> [SHORT PROBLEM]:
Recast the data below, from the line containing "You are a GUI" through the line containing "[x=206, y=486]", as a JSON list of strings with one string per line, skipping blank lines.

> [DATA PROVIDED]:
+ + + +
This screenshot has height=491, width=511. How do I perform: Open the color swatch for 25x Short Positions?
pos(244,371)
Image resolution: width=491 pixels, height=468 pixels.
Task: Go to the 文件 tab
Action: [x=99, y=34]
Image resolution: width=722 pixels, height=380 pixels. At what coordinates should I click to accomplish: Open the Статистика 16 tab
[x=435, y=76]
+ + + +
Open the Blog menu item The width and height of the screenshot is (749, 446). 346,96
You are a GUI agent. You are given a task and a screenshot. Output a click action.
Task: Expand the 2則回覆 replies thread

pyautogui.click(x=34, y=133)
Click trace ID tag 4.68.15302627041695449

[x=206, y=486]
+ + + +
> [ANSWER FOR THE TASK]:
[
  "You are a GUI agent. You are given a task and a screenshot. Output a click action.",
  "Task: Expand the 2則回覆 replies thread",
  "pyautogui.click(x=34, y=133)",
  "Click trace ID tag 4.68.15302627041695449",
  "[x=206, y=486]"
]